PROVIDED MATERIAL: Begin

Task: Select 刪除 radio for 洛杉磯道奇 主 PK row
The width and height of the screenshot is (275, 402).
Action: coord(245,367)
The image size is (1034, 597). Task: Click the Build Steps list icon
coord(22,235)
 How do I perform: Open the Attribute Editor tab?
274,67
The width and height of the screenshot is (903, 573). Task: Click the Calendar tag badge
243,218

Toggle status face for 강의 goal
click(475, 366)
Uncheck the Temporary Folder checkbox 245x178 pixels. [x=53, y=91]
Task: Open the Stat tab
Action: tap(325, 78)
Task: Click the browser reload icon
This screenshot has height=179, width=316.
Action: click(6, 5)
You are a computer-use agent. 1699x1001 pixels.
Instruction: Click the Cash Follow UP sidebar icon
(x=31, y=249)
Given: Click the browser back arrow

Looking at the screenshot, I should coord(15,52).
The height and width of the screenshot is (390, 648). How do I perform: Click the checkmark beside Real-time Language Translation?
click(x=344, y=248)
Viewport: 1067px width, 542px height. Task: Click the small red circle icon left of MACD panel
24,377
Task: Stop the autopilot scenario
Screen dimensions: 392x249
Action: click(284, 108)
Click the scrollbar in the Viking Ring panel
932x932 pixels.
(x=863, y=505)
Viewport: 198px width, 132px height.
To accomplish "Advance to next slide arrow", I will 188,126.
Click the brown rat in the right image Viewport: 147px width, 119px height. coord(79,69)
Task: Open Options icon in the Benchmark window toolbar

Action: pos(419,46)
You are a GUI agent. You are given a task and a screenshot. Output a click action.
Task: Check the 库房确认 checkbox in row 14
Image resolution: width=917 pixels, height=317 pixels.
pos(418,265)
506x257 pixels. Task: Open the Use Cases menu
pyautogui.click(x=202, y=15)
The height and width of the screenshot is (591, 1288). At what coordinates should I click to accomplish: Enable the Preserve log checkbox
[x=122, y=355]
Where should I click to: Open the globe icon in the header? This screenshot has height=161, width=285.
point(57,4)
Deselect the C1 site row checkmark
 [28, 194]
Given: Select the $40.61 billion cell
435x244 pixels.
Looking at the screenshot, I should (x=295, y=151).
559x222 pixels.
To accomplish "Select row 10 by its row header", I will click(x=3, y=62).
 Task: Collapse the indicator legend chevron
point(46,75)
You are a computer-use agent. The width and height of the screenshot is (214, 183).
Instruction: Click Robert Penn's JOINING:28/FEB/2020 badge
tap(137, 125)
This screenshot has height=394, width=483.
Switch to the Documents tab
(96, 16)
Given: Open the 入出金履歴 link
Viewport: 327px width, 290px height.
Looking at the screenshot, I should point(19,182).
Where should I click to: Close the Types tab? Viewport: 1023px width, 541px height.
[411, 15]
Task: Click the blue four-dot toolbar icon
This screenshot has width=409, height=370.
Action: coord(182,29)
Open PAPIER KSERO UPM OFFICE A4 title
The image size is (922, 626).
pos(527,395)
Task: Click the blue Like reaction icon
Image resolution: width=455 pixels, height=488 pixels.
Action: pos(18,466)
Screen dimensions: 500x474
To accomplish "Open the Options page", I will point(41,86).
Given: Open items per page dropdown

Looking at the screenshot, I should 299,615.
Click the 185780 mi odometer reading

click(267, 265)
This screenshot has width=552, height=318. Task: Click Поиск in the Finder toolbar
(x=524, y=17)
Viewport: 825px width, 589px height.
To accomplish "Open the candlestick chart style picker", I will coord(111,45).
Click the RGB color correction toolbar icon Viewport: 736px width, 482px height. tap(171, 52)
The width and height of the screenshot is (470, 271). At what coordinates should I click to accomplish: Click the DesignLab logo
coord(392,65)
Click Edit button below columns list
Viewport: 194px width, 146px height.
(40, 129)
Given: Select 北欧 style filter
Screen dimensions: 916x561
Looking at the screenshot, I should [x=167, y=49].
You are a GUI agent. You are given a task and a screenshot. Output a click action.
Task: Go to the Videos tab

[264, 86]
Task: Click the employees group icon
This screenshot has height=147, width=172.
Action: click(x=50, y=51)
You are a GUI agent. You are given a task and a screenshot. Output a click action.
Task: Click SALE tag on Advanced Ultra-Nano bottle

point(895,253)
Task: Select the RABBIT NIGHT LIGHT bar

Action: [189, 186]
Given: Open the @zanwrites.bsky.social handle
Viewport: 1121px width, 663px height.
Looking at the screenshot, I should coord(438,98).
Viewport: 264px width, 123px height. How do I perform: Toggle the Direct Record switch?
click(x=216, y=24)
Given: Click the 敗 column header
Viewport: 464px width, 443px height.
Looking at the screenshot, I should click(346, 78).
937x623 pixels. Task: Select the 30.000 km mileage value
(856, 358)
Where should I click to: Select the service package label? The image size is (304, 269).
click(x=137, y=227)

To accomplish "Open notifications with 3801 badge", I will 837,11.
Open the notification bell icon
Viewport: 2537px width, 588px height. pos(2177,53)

PROVIDED MATERIAL: End

§ WHAT IS REQUIRED: The entries above must be returned exactly.

§ SOLUTION FOR THIS TASK:
Task: Select 刪除 radio for 洛杉磯道奇 主 PK row
The width and height of the screenshot is (275, 402).
Action: coord(245,367)
The image size is (1034, 597). Task: Click the Build Steps list icon
coord(22,235)
 How do I perform: Open the Attribute Editor tab?
274,67
The width and height of the screenshot is (903, 573). Task: Click the Calendar tag badge
243,218

Toggle status face for 강의 goal
click(475, 366)
Uncheck the Temporary Folder checkbox 245x178 pixels. [x=53, y=91]
Task: Open the Stat tab
Action: tap(325, 78)
Task: Click the browser reload icon
This screenshot has height=179, width=316.
Action: click(6, 5)
You are a computer-use agent. 1699x1001 pixels.
Instruction: Click the Cash Follow UP sidebar icon
(x=31, y=249)
Given: Click the browser back arrow

Looking at the screenshot, I should coord(15,52).
The height and width of the screenshot is (390, 648). How do I perform: Click the checkmark beside Real-time Language Translation?
click(x=344, y=248)
Viewport: 1067px width, 542px height. Task: Click the small red circle icon left of MACD panel
24,377
Task: Stop the autopilot scenario
Screen dimensions: 392x249
Action: click(284, 108)
Click the scrollbar in the Viking Ring panel
932x932 pixels.
(x=863, y=505)
Viewport: 198px width, 132px height.
To accomplish "Advance to next slide arrow", I will 188,126.
Click the brown rat in the right image Viewport: 147px width, 119px height. coord(79,69)
Task: Open Options icon in the Benchmark window toolbar

Action: pos(419,46)
You are a GUI agent. You are given a task and a screenshot. Output a click action.
Task: Check the 库房确认 checkbox in row 14
Image resolution: width=917 pixels, height=317 pixels.
pos(418,265)
506x257 pixels. Task: Open the Use Cases menu
pyautogui.click(x=202, y=15)
The height and width of the screenshot is (591, 1288). At what coordinates should I click to accomplish: Enable the Preserve log checkbox
[x=122, y=355]
Where should I click to: Open the globe icon in the header? This screenshot has height=161, width=285.
point(57,4)
Deselect the C1 site row checkmark
 [28, 194]
Given: Select the $40.61 billion cell
435x244 pixels.
Looking at the screenshot, I should (x=295, y=151).
559x222 pixels.
To accomplish "Select row 10 by its row header", I will click(x=3, y=62).
 Task: Collapse the indicator legend chevron
point(46,75)
You are a computer-use agent. The width and height of the screenshot is (214, 183).
Instruction: Click Robert Penn's JOINING:28/FEB/2020 badge
tap(137, 125)
This screenshot has height=394, width=483.
Switch to the Documents tab
(96, 16)
Given: Open the 入出金履歴 link
Viewport: 327px width, 290px height.
Looking at the screenshot, I should point(19,182).
Where should I click to: Close the Types tab? Viewport: 1023px width, 541px height.
[411, 15]
Task: Click the blue four-dot toolbar icon
This screenshot has width=409, height=370.
Action: coord(182,29)
Open PAPIER KSERO UPM OFFICE A4 title
The image size is (922, 626).
pos(527,395)
Task: Click the blue Like reaction icon
Image resolution: width=455 pixels, height=488 pixels.
Action: pos(18,466)
Screen dimensions: 500x474
To accomplish "Open the Options page", I will point(41,86).
Given: Open items per page dropdown

Looking at the screenshot, I should 299,615.
Click the 185780 mi odometer reading

click(267, 265)
This screenshot has width=552, height=318. Task: Click Поиск in the Finder toolbar
(x=524, y=17)
Viewport: 825px width, 589px height.
To accomplish "Open the candlestick chart style picker", I will coord(111,45).
Click the RGB color correction toolbar icon Viewport: 736px width, 482px height. tap(171, 52)
The width and height of the screenshot is (470, 271). At what coordinates should I click to accomplish: Click the DesignLab logo
coord(392,65)
Click Edit button below columns list
Viewport: 194px width, 146px height.
(40, 129)
Given: Select 北欧 style filter
Screen dimensions: 916x561
Looking at the screenshot, I should [x=167, y=49].
You are a GUI agent. You are given a task and a screenshot. Output a click action.
Task: Go to the Videos tab

[264, 86]
Task: Click the employees group icon
This screenshot has height=147, width=172.
Action: click(x=50, y=51)
You are a GUI agent. You are given a task and a screenshot. Output a click action.
Task: Click SALE tag on Advanced Ultra-Nano bottle

point(895,253)
Task: Select the RABBIT NIGHT LIGHT bar

Action: [189, 186]
Given: Open the @zanwrites.bsky.social handle
Viewport: 1121px width, 663px height.
Looking at the screenshot, I should coord(438,98).
Viewport: 264px width, 123px height. How do I perform: Toggle the Direct Record switch?
click(x=216, y=24)
Given: Click the 敗 column header
Viewport: 464px width, 443px height.
Looking at the screenshot, I should click(346, 78).
937x623 pixels. Task: Select the 30.000 km mileage value
(856, 358)
Where should I click to: Select the service package label? The image size is (304, 269).
click(x=137, y=227)

To accomplish "Open notifications with 3801 badge", I will 837,11.
Open the notification bell icon
Viewport: 2537px width, 588px height. pos(2177,53)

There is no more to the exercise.